Narcisisti, gattari e rifiuti umani: ma è “l’eternità da cesso”
che bisognerebbe saper raccontare
Vittorio Zambardino
Pubblicato
novembre 24, 2014
Vorrei consigliare al direttore del Corriere della Sera di leggere
un libriccino appena edito da Adelphi, “Una Vita per Strada”, di
Joseph Mitchell. Non vorrei apparire arrogante, magari Ferruccio De
Bortoli legge il New Yorker fin da quando era al liceo e quindi sa
bene di che cosa e di chi si parla, vale a dire del più
straordinario cronista di strada di ogni tempo, un camminatore e
osservatore maniacale che si fa scrittore della pelle e delle
interiora di una città. New York appunto. Questo consiglio, che non
contiene alcuna polemica, lo spiego fra un paragrafo o due. Prima
c’è bisogno di uno sguardo ai giornali di ieri e dell’altro ieri.

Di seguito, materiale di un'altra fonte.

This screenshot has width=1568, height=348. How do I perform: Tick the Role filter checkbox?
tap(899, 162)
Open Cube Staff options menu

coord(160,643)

E dunque il direttore del Corriere della Sera ci ha detto qualche
giorno fa che ritiene i social “solo chiacchiericcio”, una nuvola di
vuoto dove il prodotto giornalistico, cioè la notizia o l’analisi o
il commento diventano altrettanti OGM, irriconoscibili e deformati
dalla discussione. Ed ha aggiunto: “Mi chiedo quale possa essere il
significato che gli storici possono dare a intere giornate a
discutere del nulla”. Ha ragione, accade proprio questo. È proprio
questo uno dei problemi che si pongono. È sul valore da annettere a
questo nulla, se tale è, che discuterei.
Claudio Magris, sul giornale di De Bortoli, scriveva nella giornata
di domenica che nei social siamo tutti narcisisti beoti in
“adorazione di una eternità da cesso”. Anche qui, vero, non ho da
contestare alcunché. Cesso, salotto, cucina, ombelico, coperta con
gatti e cani, tovaglia con salmone marinato. Siamo tubi digerenti
con le orecchie, fin dal giorno nel quale nostra madre ci mette al
mondo, e il cervello dista poco da quel posto.